Sunday, January 6, 2008

do you ever have one of those days?

you know the ones...where everything gets under your skin? well, i'm having one of those days today. i don't know why. i just seem aggravated by everything. i'm having some cravings, but don't want to act on them. i don't want to sabotage my progress so far. i know i'm in a funk and i don't want to give in to it. i'm sure it's the dreaded p-m-s kicking in b/c all the normal signs/symptoms have been rearing their ugly heads. by tomorrow i will probably be crying about something trivial...lol.

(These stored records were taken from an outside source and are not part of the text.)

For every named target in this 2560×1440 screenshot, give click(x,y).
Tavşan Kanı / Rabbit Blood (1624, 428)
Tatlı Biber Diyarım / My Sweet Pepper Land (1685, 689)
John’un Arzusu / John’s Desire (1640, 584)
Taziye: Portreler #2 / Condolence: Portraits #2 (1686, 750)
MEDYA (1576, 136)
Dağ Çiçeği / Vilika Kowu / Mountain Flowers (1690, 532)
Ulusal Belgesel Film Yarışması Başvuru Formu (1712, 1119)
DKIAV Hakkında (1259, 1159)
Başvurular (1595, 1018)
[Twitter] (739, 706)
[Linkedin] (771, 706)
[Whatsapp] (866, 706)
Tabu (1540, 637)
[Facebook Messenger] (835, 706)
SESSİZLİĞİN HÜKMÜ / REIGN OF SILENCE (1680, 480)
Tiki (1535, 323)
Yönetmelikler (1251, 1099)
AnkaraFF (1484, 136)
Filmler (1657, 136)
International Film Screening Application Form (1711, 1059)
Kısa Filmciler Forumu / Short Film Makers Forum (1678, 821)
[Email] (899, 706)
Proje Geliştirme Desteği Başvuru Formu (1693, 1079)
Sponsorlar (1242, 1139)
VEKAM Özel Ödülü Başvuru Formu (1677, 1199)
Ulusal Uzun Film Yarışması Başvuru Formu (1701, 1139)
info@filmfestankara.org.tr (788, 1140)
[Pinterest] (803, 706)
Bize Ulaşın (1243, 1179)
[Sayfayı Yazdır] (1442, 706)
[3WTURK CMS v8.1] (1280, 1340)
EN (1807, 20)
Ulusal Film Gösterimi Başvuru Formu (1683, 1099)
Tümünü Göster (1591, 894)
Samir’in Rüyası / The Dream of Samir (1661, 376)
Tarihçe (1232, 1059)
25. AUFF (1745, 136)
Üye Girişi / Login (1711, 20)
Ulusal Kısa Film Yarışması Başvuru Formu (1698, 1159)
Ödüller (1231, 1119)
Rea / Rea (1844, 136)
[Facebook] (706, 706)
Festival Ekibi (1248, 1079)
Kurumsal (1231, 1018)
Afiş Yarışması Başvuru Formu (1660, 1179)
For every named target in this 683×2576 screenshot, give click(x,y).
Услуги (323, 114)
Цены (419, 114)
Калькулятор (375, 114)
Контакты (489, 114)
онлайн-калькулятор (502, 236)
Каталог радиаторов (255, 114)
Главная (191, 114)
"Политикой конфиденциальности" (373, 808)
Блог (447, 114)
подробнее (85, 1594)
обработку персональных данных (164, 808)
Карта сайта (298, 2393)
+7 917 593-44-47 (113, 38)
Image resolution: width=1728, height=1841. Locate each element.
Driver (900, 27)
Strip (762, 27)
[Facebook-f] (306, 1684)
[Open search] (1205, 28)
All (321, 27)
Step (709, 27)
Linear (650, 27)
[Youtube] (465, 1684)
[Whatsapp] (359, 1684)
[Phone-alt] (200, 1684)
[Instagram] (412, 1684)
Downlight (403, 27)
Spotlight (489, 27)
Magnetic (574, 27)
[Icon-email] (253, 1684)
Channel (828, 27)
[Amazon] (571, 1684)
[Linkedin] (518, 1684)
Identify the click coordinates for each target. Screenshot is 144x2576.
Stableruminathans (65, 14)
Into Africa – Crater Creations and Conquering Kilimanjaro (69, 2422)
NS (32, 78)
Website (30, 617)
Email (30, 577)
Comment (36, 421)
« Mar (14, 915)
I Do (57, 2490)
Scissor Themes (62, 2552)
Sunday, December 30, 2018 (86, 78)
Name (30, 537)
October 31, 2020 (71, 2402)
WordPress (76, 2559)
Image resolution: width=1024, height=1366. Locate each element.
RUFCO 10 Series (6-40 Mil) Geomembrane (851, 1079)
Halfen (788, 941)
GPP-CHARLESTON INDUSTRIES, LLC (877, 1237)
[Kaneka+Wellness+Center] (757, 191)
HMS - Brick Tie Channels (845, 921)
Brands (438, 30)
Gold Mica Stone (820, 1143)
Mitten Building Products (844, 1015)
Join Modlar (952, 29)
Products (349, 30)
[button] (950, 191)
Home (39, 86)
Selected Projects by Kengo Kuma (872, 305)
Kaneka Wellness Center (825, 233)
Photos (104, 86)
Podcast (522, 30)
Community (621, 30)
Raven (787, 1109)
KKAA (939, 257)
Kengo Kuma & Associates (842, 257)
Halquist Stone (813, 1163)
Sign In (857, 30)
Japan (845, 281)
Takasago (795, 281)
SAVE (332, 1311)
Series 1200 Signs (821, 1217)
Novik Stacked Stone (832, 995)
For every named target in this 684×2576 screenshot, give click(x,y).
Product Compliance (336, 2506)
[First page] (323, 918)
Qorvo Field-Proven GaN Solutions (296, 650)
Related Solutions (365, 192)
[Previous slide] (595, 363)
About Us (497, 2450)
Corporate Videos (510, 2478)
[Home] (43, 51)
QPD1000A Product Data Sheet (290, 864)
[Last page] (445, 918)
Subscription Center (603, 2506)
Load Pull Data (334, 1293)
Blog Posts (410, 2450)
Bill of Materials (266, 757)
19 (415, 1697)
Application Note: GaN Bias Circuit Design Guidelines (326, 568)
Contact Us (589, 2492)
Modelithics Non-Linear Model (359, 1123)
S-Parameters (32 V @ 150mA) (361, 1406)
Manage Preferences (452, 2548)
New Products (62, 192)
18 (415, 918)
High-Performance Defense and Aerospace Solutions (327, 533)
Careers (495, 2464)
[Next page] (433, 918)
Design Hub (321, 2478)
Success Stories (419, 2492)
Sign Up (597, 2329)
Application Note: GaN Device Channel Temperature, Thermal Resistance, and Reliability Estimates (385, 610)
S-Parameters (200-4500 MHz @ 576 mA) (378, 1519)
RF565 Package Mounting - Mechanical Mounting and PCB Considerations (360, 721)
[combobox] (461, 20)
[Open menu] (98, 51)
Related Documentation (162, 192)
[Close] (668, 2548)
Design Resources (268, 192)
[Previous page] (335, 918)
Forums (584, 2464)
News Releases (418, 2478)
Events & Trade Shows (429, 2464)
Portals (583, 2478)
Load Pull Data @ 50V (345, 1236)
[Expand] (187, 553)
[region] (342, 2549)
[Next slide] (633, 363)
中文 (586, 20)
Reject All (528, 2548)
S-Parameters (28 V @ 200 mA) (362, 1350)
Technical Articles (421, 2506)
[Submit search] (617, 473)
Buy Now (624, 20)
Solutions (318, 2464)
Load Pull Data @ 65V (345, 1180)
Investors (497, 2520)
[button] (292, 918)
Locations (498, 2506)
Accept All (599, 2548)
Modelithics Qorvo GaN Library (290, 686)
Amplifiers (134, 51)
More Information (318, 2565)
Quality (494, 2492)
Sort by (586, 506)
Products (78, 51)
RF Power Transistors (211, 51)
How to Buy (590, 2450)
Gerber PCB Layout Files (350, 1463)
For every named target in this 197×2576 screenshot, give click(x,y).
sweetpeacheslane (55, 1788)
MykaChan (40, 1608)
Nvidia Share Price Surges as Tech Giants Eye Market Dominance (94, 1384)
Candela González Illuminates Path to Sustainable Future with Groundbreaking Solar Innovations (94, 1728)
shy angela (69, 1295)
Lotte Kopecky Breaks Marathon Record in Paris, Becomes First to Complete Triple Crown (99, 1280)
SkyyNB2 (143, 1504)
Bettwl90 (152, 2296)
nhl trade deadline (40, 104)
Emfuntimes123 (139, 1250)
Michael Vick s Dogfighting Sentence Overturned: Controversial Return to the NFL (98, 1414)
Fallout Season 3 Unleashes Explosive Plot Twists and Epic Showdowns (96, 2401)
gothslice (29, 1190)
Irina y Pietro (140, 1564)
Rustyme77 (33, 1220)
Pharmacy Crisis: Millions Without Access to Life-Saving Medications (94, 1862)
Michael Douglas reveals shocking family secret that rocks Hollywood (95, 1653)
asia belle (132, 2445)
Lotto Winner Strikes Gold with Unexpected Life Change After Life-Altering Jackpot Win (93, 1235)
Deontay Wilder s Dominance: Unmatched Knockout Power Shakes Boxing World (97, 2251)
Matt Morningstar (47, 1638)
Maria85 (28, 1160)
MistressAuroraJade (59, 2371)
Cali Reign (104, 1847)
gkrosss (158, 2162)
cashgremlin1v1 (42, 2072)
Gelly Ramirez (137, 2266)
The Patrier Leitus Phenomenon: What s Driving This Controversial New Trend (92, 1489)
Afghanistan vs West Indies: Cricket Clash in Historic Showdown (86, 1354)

some of what has aggravated me is my parents both getting on to me about an "exercise routine". they know more than dr. b i suppose. i can't help it the chair lift is broken at the aquatic center and that i'm not strong enough to lift myself out of the pool at this point. dr. b said he didn't want me to do any jarring type of exercise. he said to stick to water aerobics, swimming, or a stationary bike. i need to go renew my membership at the rec dept and do the bike in the meantime.

my dad kept on and on about how i needed to get out and walk the neighborhood. when i tried to explain to him, i get all this b-s from him about what he did when he had his knee surgery back in the day. with me being in this mood, i just didn't want to hear it.

sorry for being so grumpy in this post. i had to get it off my chest.

1 comment:

Donna said...

So, you and I had the same day, did we--just different things/people pushing our buttons. Em and I are "in sync" so you can imagine how much fun it is with two PMSing women in the house!